- _Task directions_: Return every line from the records below in which the word "will" is found.

· · ·

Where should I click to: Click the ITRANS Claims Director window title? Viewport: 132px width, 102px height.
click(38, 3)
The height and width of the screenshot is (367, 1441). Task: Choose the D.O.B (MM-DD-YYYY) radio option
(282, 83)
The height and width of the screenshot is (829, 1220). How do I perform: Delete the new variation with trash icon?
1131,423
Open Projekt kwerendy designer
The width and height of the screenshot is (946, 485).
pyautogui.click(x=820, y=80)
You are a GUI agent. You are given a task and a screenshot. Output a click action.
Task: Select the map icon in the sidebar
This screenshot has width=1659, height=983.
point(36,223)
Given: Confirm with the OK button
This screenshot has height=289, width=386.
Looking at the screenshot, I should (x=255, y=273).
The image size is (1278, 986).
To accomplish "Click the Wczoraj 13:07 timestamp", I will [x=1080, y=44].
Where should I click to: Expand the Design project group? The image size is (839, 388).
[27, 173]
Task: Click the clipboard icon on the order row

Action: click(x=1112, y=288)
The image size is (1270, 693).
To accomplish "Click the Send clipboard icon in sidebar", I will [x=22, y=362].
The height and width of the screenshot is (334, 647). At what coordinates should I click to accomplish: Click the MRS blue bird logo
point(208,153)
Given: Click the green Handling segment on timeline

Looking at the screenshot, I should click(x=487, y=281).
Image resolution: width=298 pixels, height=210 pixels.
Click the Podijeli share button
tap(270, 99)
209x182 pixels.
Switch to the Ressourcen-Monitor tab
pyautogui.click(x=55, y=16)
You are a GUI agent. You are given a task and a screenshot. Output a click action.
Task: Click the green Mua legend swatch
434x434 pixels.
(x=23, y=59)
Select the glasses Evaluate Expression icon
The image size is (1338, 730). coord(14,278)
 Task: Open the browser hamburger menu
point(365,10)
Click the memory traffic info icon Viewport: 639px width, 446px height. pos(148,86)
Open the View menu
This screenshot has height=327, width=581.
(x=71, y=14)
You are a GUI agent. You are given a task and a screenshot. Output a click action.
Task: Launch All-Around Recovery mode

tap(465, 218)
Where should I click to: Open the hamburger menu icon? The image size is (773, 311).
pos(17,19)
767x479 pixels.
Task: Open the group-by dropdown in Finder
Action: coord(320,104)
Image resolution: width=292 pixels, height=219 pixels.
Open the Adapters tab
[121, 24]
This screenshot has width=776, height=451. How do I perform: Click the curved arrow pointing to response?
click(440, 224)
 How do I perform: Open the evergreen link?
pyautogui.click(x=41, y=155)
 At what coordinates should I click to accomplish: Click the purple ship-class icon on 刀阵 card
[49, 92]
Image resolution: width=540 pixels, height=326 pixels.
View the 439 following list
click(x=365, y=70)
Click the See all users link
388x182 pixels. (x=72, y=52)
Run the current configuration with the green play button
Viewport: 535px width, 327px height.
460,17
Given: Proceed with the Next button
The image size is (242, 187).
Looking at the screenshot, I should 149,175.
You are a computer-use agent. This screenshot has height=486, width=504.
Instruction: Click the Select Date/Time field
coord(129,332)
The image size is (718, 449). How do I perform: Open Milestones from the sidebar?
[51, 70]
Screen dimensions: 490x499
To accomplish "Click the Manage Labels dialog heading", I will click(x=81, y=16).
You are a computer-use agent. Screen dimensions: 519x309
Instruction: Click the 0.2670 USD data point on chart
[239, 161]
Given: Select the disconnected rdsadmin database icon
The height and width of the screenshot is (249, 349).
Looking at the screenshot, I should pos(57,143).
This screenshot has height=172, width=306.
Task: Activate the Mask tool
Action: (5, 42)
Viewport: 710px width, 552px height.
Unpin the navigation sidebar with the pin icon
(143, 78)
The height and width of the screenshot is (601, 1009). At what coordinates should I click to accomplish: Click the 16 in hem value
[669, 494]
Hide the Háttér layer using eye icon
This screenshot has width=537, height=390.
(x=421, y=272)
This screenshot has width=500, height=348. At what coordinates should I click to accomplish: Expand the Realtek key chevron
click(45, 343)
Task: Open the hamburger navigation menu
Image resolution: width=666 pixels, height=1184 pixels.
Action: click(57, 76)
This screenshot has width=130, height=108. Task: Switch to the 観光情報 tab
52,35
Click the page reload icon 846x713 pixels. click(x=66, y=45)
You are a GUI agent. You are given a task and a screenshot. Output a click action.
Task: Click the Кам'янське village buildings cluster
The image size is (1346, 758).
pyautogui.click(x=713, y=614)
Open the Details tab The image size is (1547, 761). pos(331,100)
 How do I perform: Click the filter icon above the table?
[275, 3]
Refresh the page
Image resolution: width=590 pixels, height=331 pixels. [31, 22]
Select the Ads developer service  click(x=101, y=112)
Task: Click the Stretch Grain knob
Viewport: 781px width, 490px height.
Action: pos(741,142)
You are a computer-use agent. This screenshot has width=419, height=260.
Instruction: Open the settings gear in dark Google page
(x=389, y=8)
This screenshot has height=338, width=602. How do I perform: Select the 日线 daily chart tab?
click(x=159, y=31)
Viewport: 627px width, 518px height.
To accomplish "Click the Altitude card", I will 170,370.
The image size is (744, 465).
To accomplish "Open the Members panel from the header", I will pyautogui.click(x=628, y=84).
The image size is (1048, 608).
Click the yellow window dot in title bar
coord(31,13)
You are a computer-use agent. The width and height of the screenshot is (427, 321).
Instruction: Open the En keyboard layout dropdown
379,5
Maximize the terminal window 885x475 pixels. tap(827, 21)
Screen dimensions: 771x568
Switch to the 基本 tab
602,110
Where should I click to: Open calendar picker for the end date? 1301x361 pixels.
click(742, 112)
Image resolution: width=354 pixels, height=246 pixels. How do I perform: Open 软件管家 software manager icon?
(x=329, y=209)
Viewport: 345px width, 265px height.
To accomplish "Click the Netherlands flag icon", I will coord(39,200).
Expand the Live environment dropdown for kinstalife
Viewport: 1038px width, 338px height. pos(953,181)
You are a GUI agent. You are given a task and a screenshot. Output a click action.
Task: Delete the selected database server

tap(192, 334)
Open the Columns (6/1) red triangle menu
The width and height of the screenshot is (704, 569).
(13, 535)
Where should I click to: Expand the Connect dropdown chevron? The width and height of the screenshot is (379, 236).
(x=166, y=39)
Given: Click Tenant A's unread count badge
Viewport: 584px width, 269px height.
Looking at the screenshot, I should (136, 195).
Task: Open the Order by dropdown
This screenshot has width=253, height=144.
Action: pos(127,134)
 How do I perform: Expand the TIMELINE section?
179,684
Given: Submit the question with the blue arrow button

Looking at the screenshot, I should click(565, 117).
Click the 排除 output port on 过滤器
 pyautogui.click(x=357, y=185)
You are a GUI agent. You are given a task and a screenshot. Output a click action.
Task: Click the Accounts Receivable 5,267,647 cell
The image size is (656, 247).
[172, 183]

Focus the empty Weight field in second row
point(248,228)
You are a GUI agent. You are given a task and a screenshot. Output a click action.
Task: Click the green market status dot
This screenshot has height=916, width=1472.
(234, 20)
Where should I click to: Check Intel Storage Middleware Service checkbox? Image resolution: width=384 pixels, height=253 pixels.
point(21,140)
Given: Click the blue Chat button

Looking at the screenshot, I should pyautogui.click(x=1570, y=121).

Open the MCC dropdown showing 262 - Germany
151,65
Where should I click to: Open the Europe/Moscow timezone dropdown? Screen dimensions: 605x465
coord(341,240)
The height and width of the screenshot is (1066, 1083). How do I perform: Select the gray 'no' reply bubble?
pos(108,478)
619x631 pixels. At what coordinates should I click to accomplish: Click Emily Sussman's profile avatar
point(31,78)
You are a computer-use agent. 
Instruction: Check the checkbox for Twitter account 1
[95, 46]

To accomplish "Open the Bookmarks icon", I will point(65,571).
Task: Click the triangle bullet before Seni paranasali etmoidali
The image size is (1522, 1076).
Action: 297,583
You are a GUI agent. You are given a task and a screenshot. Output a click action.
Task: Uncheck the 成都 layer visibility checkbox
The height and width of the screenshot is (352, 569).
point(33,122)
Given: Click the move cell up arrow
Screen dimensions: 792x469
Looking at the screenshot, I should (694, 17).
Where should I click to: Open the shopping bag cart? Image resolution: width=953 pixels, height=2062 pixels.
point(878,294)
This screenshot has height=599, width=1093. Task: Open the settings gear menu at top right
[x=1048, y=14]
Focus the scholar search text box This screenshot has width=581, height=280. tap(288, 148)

· · ·

- _Exercise solution_:
To accomplish "Click the Wczoraj 13:07 timestamp", I will [x=1080, y=44].
To accomplish "Click the Send clipboard icon in sidebar", I will [x=22, y=362].
To accomplish "Click the Manage Labels dialog heading", I will click(x=81, y=16).
To accomplish "Click the Altitude card", I will 170,370.
To accomplish "Open the Members panel from the header", I will pyautogui.click(x=628, y=84).
To accomplish "Click the Netherlands flag icon", I will coord(39,200).
To accomplish "Open the Bookmarks icon", I will point(65,571).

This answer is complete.